## SOURCE DOCUMENT
━━━━━━━━━━━━━━━━━━━━━━━━━━━━━━

Researchers at the University of Manchester will take to the stage over the next three days to share their latest dementia research findings at the UK’s largest annual gathering of dementia scientists.
The Alzheimer’s Research UK Conference 2016 is being held in Manchester and this year’s sold-out meeting is the largest in the charity’s history, playing host to over 500 scientists from across the UK and beyond.
The brightest minds from dementia research will descend on the city for the scientific event running from 8-9 March at the Town Hall in Manchester. Monday 7 March will also see researchers share their findings with the public at a free afternoon event, a career development event for scientists and a day dedicated to supporting over 100 PhD students setting out on a career in dementia research.
The University of Manchester has a strong track record in dementia research and as well those researchers who have organised the conference, three scientists from the region will take the stage to reveal their latest research findings.

━━━━━━━━━━━━━━━━━━━━━━━━━━━━━━

## INFORMATION
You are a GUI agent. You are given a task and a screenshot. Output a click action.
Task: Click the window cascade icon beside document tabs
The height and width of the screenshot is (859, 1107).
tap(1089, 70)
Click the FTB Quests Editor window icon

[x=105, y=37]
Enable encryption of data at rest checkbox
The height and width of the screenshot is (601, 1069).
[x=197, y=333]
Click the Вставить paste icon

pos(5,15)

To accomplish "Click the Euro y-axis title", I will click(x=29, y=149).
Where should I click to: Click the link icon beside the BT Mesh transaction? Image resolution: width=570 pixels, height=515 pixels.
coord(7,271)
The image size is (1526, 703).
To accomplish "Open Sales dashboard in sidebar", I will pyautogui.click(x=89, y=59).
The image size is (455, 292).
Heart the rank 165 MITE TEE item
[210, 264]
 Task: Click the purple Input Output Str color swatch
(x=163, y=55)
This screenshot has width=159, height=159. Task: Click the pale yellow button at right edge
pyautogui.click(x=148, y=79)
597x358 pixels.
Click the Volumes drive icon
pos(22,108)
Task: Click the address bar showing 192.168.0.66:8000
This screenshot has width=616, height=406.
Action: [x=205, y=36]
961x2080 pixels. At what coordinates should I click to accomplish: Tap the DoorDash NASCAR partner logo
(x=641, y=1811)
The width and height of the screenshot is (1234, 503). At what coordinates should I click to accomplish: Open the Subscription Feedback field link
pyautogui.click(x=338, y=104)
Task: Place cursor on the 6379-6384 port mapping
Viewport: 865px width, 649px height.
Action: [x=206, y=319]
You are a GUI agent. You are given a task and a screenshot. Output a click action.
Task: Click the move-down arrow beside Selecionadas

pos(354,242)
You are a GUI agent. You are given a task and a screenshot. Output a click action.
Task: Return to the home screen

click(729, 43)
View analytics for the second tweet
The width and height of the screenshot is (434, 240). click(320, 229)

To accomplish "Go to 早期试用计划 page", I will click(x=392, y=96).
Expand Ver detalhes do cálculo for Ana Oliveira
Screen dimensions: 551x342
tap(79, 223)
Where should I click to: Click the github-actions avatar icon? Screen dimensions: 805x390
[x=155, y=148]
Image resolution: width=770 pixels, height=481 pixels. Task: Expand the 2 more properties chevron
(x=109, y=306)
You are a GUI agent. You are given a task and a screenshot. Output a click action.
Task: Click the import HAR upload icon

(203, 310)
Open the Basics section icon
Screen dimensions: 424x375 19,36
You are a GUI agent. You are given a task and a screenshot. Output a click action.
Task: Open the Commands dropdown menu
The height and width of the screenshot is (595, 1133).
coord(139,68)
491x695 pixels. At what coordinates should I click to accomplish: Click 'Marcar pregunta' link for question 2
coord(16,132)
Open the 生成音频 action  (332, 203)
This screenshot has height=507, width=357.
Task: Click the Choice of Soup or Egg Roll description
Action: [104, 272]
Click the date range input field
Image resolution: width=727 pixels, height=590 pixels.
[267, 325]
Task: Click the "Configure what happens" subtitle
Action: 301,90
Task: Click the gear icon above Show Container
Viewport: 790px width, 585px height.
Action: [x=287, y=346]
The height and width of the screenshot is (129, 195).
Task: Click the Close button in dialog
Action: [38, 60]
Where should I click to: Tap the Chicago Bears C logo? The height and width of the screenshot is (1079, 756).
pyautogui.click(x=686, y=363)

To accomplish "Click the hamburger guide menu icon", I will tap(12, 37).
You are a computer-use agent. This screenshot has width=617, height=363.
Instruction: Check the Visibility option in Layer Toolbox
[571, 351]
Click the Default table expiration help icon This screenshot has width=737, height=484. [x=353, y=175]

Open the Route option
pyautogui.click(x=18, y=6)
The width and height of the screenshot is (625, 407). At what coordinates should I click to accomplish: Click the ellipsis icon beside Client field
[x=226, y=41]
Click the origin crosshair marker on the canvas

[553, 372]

━━━━━━━━━━━━━━━━━━━━━━━━━━━━━━

## BRIEF 1
Condense the paragraph beginning "The brightest minds from dementia research" in the dementia conference article into a bulleted list that keeps its main facts.
## BRIEF 2
Carry on the dementia conference article from its final sentence.

## RESPONSE AREA 1
- Leading dementia researchers will come to Manchester for the scientific event, held 8-9 March at the Town Hall.
- On Monday 7 March, researchers will present their findings to the public at a free afternoon event.
- That day will also include a career development event for scientists.
- There will also be a day to support over 100 PhD students starting careers in dementia research.

## RESPONSE AREA 2
Dr Laura Parkes, who works at the Centre for Imaging Science, will share findings from her research using sophisticated brain scanning techniques to understand more about how the brain works. She is using a technique called functional MRI which measures blood flow and oxygen levels in different areas of the brain as a way to indicate how hard they are working. She used the technique to study the brains of 58 healthy people who were asked to do a tricky thinking task while having a brain scan.
“Our study has shown that the brain isn’t working as hard in people as they get older, particularly in those people who didn’t perform well on the thinking task. We’re now using the technique to study the balance of oxygen and blood flow in the brain in people with vascular disease to see how changes in blood vessels in the brain could alter how the brain functions and contribute to dementia. It’s fantastic to have such a major conference here on our doorstep and to get an opportunity to discuss my research.”
Fred Walker from Sale, who lost his wife Joan to Alzheimer’s in 2010, fundraises tirelessly for Alzheimer’s Research UK to support new research. He said:
“It’s encouraging that diseases like Alzheimer’s have started to come out of the shadows in recent years and more people are speaking out about the massive impact they have on families. Alzheimer’s turned our lives upside down and it’s so sad to think that the same is happening right now to around 3,600 people with dementia in Manchester. Finding out more about the cutting-edge research happening into dementia has given me hope that something can be done to prevent other families from going through what we did. I’m proud that so many world-class researchers will be coming to our city to get their heads together to tackle this important problem.”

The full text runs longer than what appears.